À Jérusalem, aux États-Unis, en Allemagne des professeurs sont licenciés et des étudiants sanctionnés pour s’être exprimés sur la guerre à Gaza. La liberté académique n’est pas un luxe de tour d’ivoire ; elle est une pierre angulaire de la vie démocratique. Prenons la parole non seulement pour nous-mêmes, mais pour un espace public plus juste et honnête.
À Jérusalem, une professeure a été emmenée menottée pour avoir critiqué la guerre que son gouvernement mène à Gaza. Aux États-Unis, deux présidentes d’université ont dû démissionner sous la pression de donateurs opposés aux manifestations pro-palestiniennes. En Allemagne, une chaire de professeur invité a été annulée après qu’une universitaire juive américaine a signé une lettre appelant à un cessez-le-feu. Dans ces trois contextes nationaux — Israël, les États-Unis et l’Allemagne — un nouveau maccarthysme vise les universitaires critiques de la politique israélienne.

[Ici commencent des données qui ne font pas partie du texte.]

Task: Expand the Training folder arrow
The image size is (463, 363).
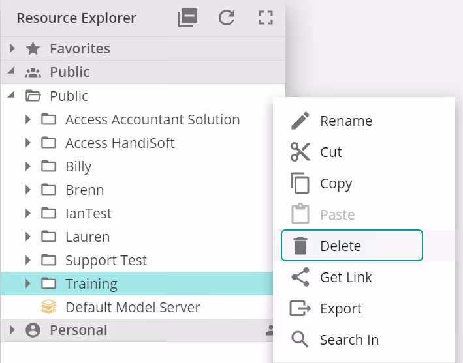Action: pos(28,283)
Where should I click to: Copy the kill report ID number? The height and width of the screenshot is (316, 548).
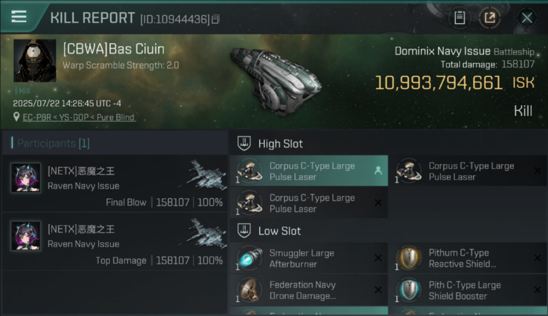click(x=215, y=19)
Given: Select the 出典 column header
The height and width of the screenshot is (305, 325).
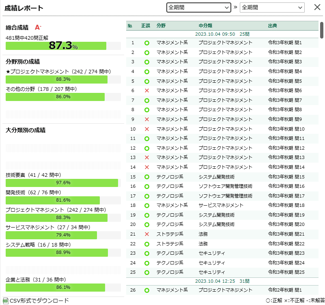Looking at the screenshot, I should pyautogui.click(x=273, y=25).
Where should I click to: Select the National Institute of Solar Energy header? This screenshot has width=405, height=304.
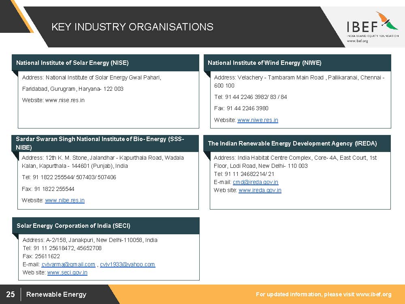(72, 63)
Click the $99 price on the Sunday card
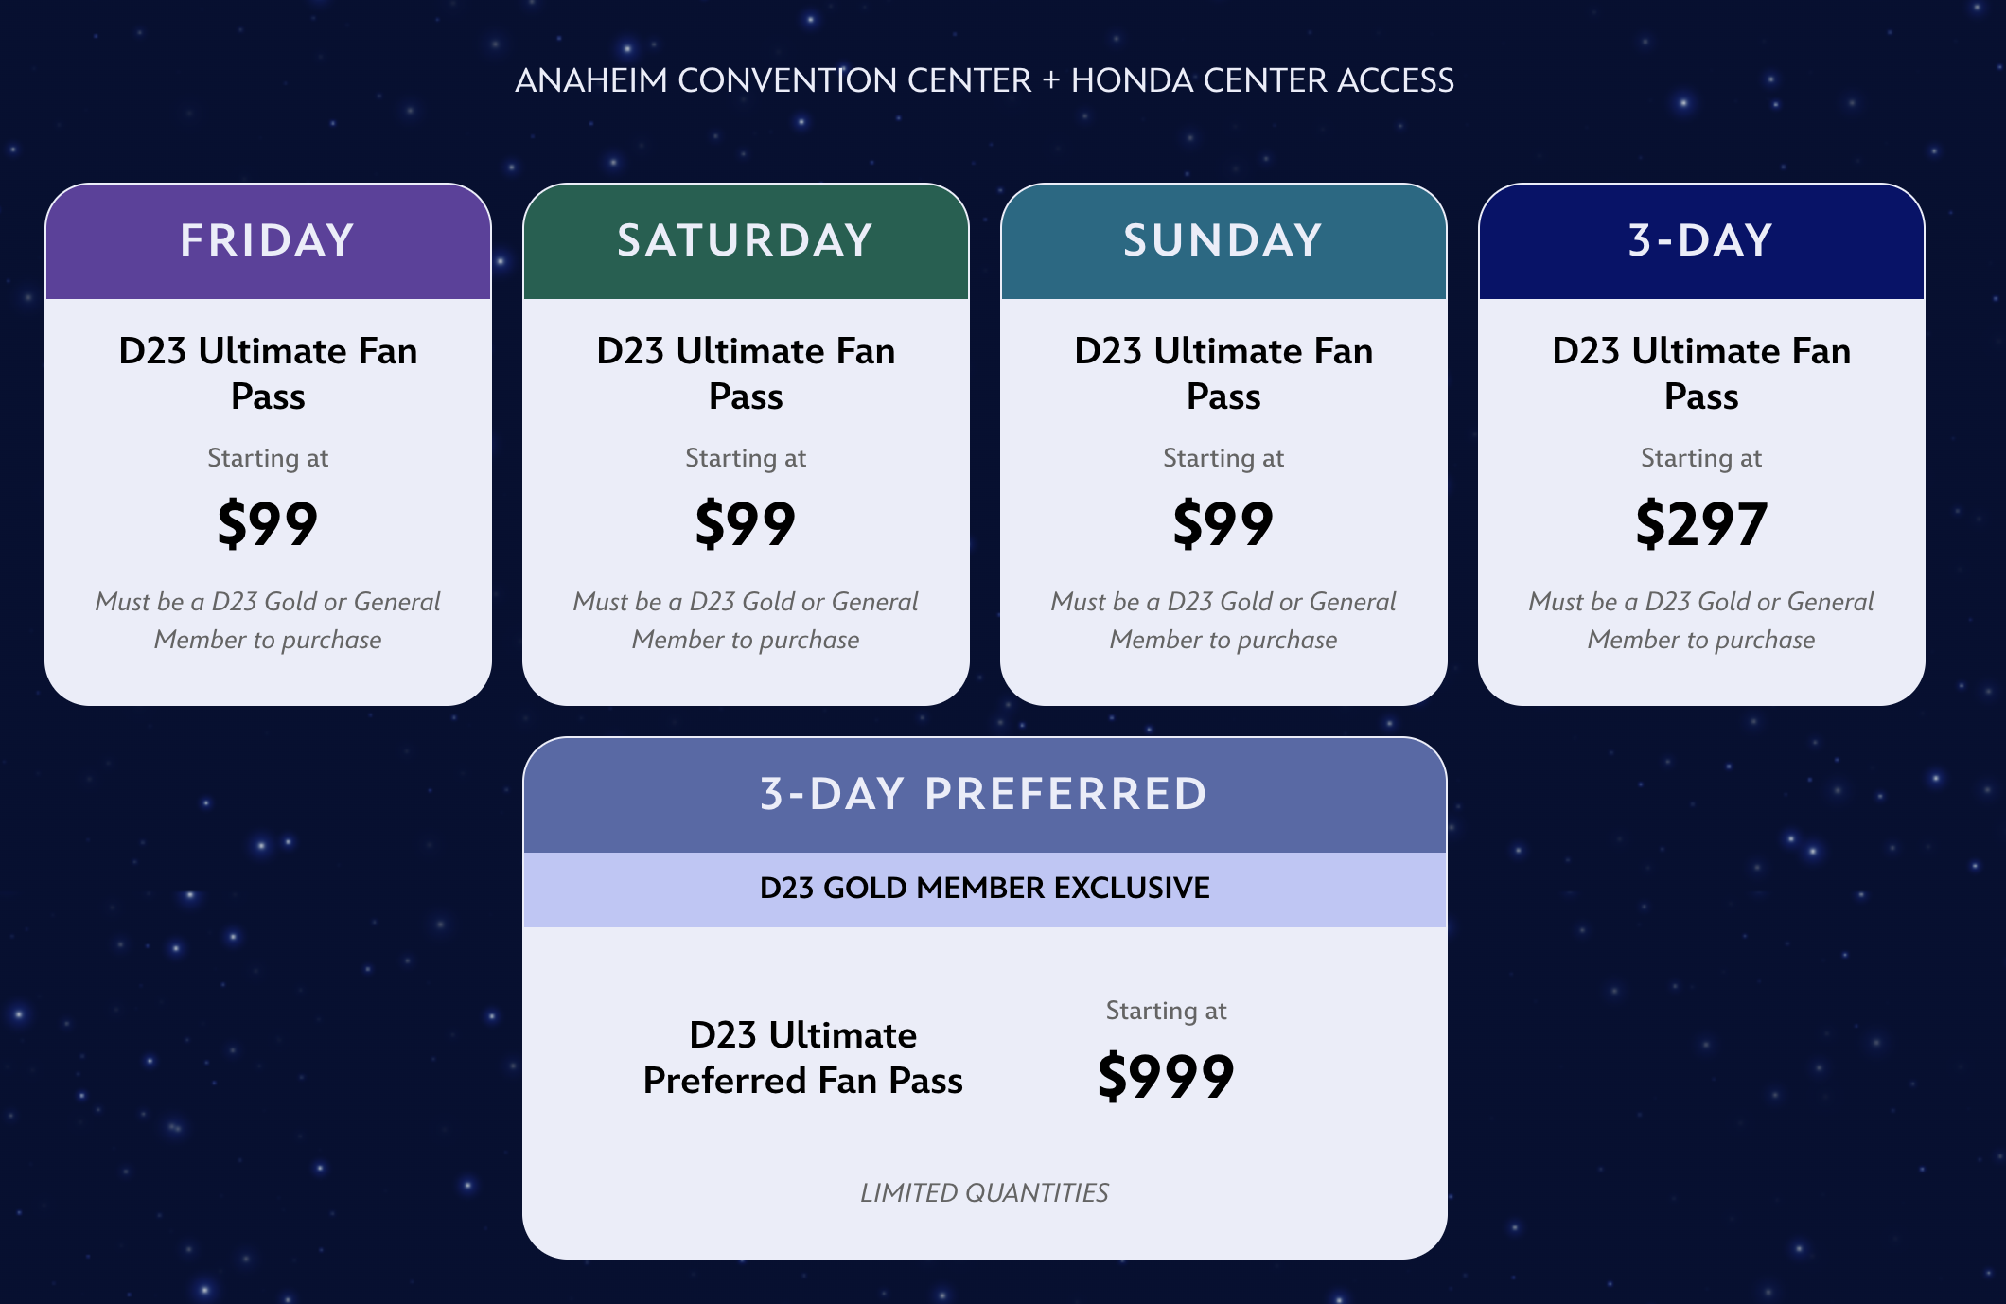 [1223, 523]
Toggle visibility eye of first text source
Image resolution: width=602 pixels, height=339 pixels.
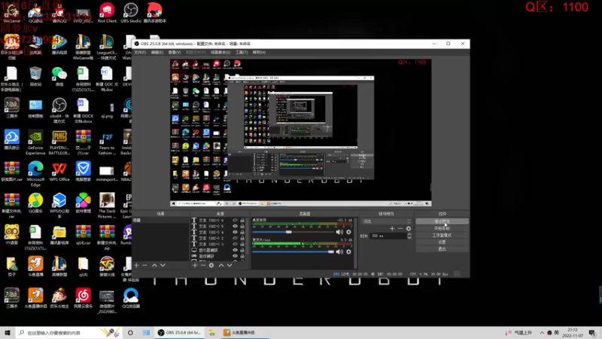pyautogui.click(x=236, y=221)
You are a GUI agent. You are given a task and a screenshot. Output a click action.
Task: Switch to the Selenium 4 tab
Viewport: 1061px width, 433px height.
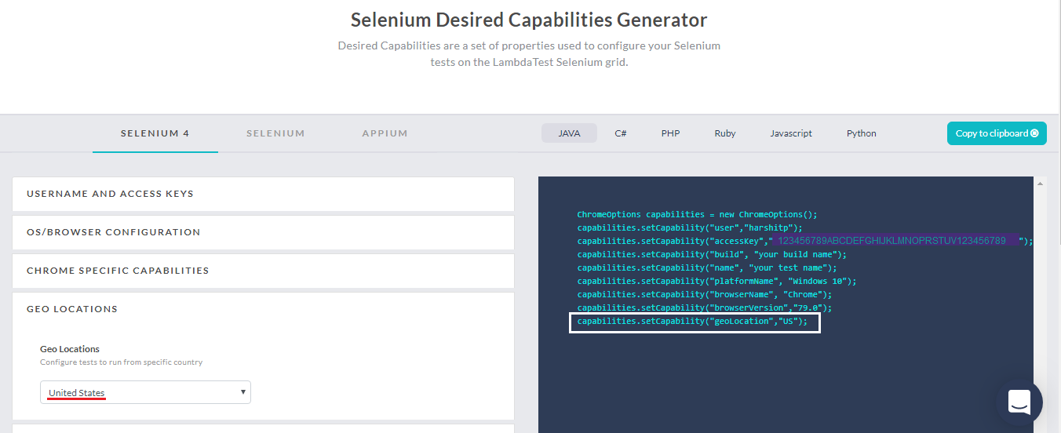(155, 133)
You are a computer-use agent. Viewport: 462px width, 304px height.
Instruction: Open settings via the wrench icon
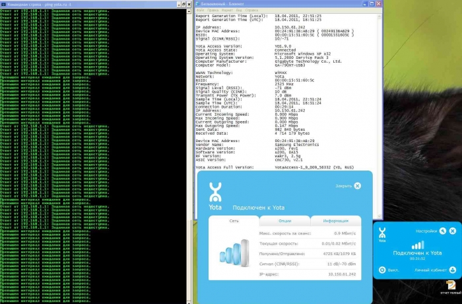pyautogui.click(x=443, y=231)
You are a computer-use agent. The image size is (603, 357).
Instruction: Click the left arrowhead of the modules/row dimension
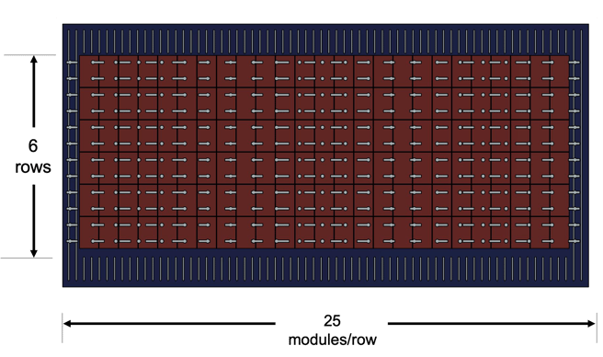pos(67,324)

Depuis l’attaque du Hamas le 7 octobre 2023 et la guerre menée par Israël à Gaza, les universitaires critiques d’Israël font face à une répression grandissante. Dans ces trois pays, le simple fait de réclamer un cessez-le-feu ou de témoigner de la compassion pour les civils palestiniens peut entraîner des représailles professionnelles, des menaces judiciaires, l’opprobre public, la censure, des menaces d’expulsion — voire l’emprisonnement.
Nous sommes deux universitaires israéliennes, l’une en Israël, l’autre aux États-Unis, cette dernière en lien étroit avec le monde académique allemand. Les États-Unis et l’Allemagne apportent un soutien politique et militaire constant à Israël, mais celles et ceux qui remettent en cause ce soutien paient un prix élevé. Les accusations d’antisémitisme, de haine ou de trahison ciblent aussi bien des chercheurs juifs qu’arabes, mais frappent plus durement encore les Palestiniens, les musulmans, les voix minoritaires.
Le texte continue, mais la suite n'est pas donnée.